A Disney está a ser alvo de uma ação judicial coletiva devido à utilização de tecnologia de reconhecimento facial nos seus parques de diversões. Segundo avançou o The Hollywood Reporter, a empresa é acusada de não informar adequadamente os visitantes de que os seus rostos são digitalizados nas entradas da Disneyland e do California Adventure.
Privacidade dos visitantes em causa
A queixa, que exige uma indemnização de pelo menos cinco milhões de dólares (cerca de 4,6 milhões de euros), defende que o ónus dos direitos de privacidade não deve recair sobre as vítimas. Blake Yagman, o advogado que representa a classe de visitantes proposta, sublinha que as pessoas deveriam ter a opção de consentir expressamente, por escrito, a recolha desta informação sensível antes de entrarem nos recintos.

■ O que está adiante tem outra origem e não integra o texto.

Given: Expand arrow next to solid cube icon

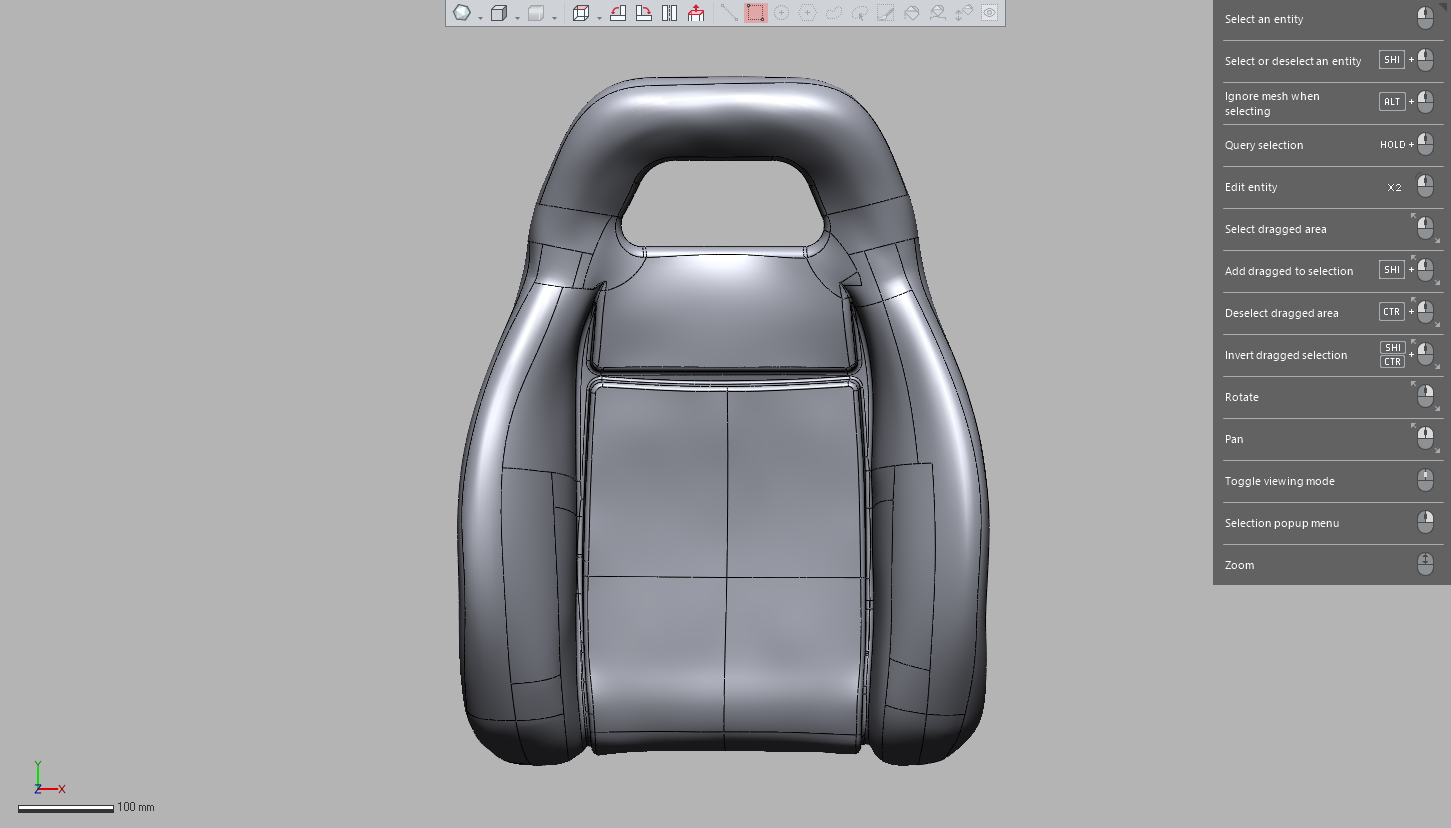Looking at the screenshot, I should pos(517,18).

Dúvidas sobre a retenção de dados
Os sistemas de reconhecimento facial foram introduzidos nos dois parques em abril. A política oficial da marca indica que os dados adquiridos a partir destas plataformas são eliminados num prazo de 30 dias. No entanto, o processo contesta a precisão desta afirmação, levantando sérias dúvidas sobre a gestão da informação. A acusação argumenta que a prática real pode divergir das diretrizes anunciadas, uma vez que a informação biométrica recolhida nas entradas é comparada com as fotografias associadas no momento em que os visitantes compraram os seus bilhetes iniciais ou passes anuais.